TO DO: Images within the entries are to be omitted; the remainder must be reproduced exactly.

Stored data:
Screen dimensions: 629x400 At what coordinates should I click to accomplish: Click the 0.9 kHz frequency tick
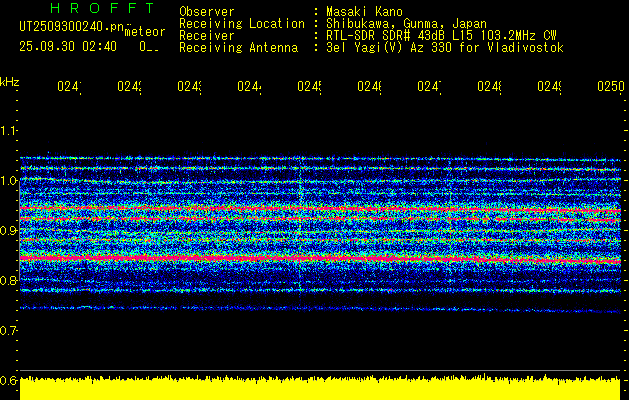pyautogui.click(x=10, y=231)
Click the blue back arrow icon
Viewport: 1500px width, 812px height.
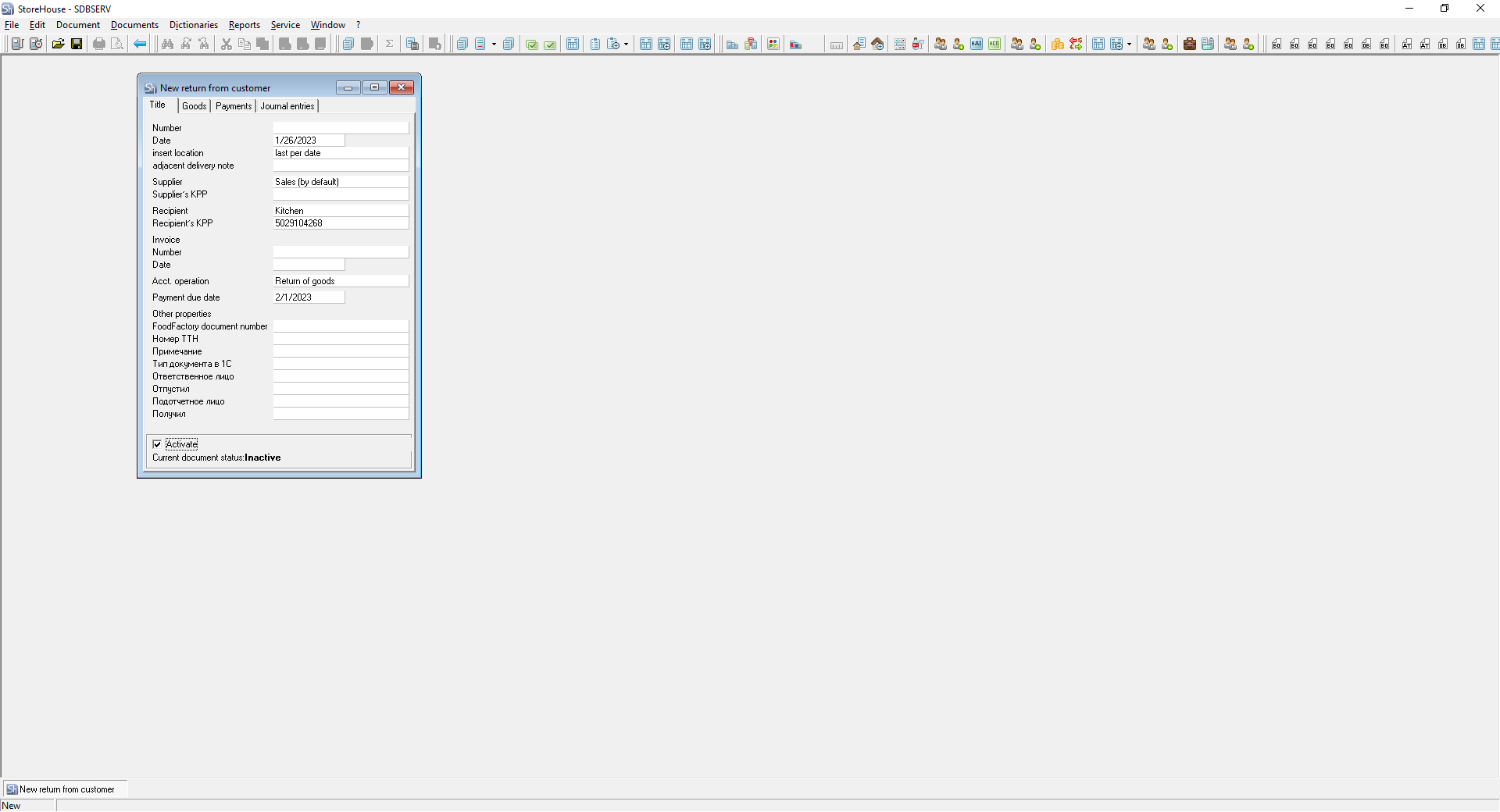click(140, 44)
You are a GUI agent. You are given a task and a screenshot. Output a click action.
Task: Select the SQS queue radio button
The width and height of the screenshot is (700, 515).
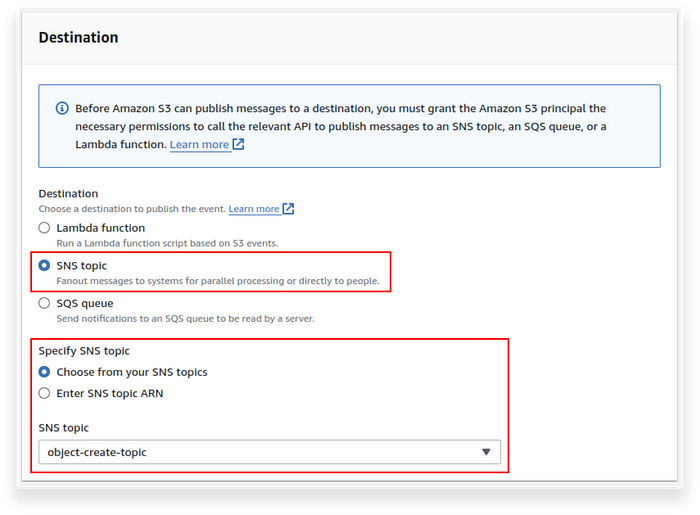tap(44, 303)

WRITTEN REPLY:
Screen dimensions: 629x400 At what coordinates should I click to accomplish: Click the 0.9 kHz frequency tick
pyautogui.click(x=10, y=231)
Click the blue back arrow icon
Viewport: 1500px width, 812px height.
click(140, 44)
You are a GUI agent. You are given a task and a screenshot. Output a click action.
Task: Select the SQS queue radio button
The width and height of the screenshot is (700, 515).
tap(44, 303)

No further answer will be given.